Informe
Abducidos por la secta sexual de Vistabella
Como el Tío Toni murió y su responsabilidad penal se extinguió, las acusaciones deben demostrar en el juicio en la Audiencia Provincial que los seis acusados (cinco mujeres y un hombre) participaron del sistema de abusos a menores.

Manolo Nebot

El juicio a la supuesta secta sexual de Vistabella tendrá 13 sesiones (la siguiente es el próximo miércoles). Pero las primeras dos ya han dejado la sensación de necesitar un respiro para asimilar lo que las víctimas y los testigos aseguran que pasaba en la masia La Chaparra bajo el liderazgo del Tío Toni.
Como la responsabilidad penal de este se extinguió con su muerte a los dos meses de su detención en 2022, la Fiscalía y las acusaciones tratan de probar que los seis acusados (cinco mujeres y un hombre) eran también responsables de abusos sexuales, muchos de ellos contra menores de edad.
Las penas que se solicitan para los imputados van desde los 16 a los 65 años de prisión.

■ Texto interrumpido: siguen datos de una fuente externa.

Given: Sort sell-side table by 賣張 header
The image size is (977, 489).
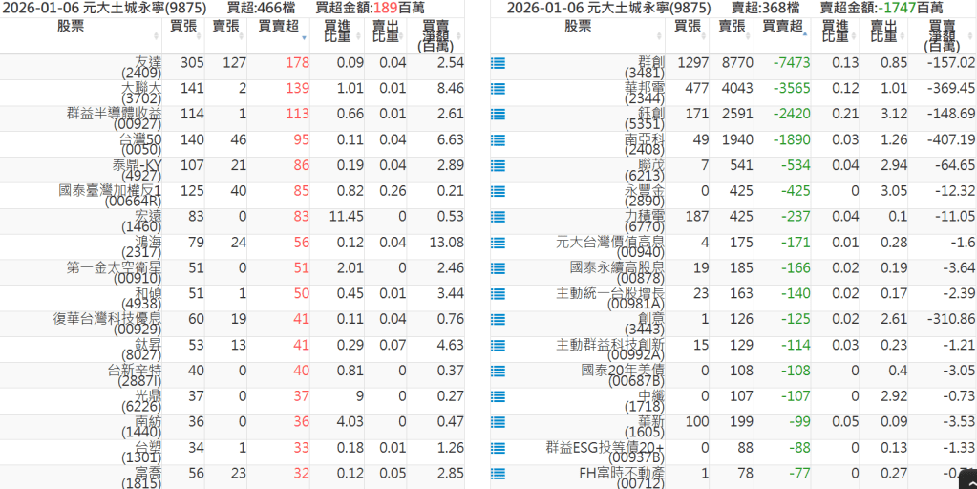Looking at the screenshot, I should point(733,27).
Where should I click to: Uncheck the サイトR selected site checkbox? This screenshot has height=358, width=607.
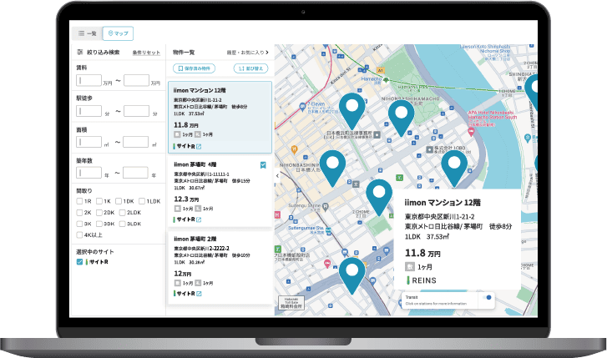click(x=79, y=262)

La suma de todas las penas da 326 años de cárcel para los acusados.
Influencia psicológica
Sea como sea, lo que sí se va configurando en el juicio es el ecosistema de influencia psicológica que posibilitó que cerca de 40 personas participaran en la comunidad del Tío Toni y que creyeran en los argumentos espirituales que él presentaba. Tras ello, Fiscalía considera que estaban apenas las necesidades sexuales y económicas de un hombre que hizo creer firmemente a sus devotos fieles que poseía poderes sanadores.
Los inicios. Las actividades de Toni comenzaron en 1990 en Castelló, en dos viviendas de la capital donde ya empezó a hacer imposiciones de manos supuestamente sanadoras que, con algunas clientas, derivaban en que Toni les ponía «la maquinita», un vibrador que les ponía sobre el clítoris porque, según él, tenían «energía negativa» y mediante el orgasmo la conseguirían expulsar.
El traslado
Con la captación de nuevos miembros, que asumieron los poderes de Toni, este hombre dio el siguiente paso: instaló una primera comunidad cerca del pantano de María Cristina y, cuando esta creció, adquirió la tristemente conocida masia La Chaparra, en Vistabella, alrededor de 1994. Una de las testigos ha afirmado en el juicio que aportó «más de 30 millones de pesetas» [unos 180.000 euros]. Lo hizo porque le parecía una iniciativa «muy buena», ya que Toni «hablaba de Dios» y quería apartar a gente vulnerable del crimen y de la calle.
el auge. Testigos y víctimas han contado que, una vez empezaron a vivir todos en auténtica comunidad en La Chaparra, vivían 30 adultos, a los que se sumaban los niños que iban naciendo dentro de las vallas de la masia. A muchos se les ponían nombres asociados a la espiritualidad, pues para Toni venían a ser «seres de luz» en la Tierra. Más tarde se supo que varios de esos niños eran hijos biológicos suyos, y no de su padre legal.
Los rituales
Los integrantes que han testificado hasta ahora han dicho que se hacían rituales de corte religioso (con una base cristiana, ya que las festividades coincidían con Semana Santa, Todos los Santos y Navidad). En muchas ocasiones, con componente sexual: embadurnarse de barro desnudos (menores incluidos) para «limpiar energías»; niñas puestas desnudas con las piernas abiertas cara al sol para que el chakra del sol lo absorbiera «la energía de la vagina»; o besapiés a Toni, que tenía los pies en un cuenco de vino.
Aparte estaban los ritos sexuales, como cuando Toni colocaba un colchón en el salón y se turnaba para tener sexo consentido con siete «elegidas» que formaban «un triángulo» espiritual. Gracias a esas relaciones, decía el gurú, se generaría una energía que ayudaría a «acabar con las guerras» en el mundo.
Los abusos
La culminación del sistema perverso del Tío Toni y el centro neurálgico del juicio: nueve víctimas sostienen que Toni los agredió sexualmente. En el momento de los abusos eran niños entre 12 y 17 años. Los testimonios hasta el momento han apuntado a una corresponsabilidad y connivencia de otros miembros de la secta para que estos abusos se perpetuaran. Y es que las víctimas dicen que los mayores les decían que lo que les hacía Toni «era normal», que era para «darles luz» o porque «tendrían algo mal en la vagina».
En algunos casos se lo decían sus propios padres. Una víctima ha recalcado que su tía le sujetó las manos para que no se escapara mientras Toni le metía los dedos «una hora y media».
La gran pregunta que debe esclarecer el juicio es si los acusados son responsables o si, por su fe en Toni y su obediencia a la autoridad que representaba, quedan eximidas de cualquier responsabilidad.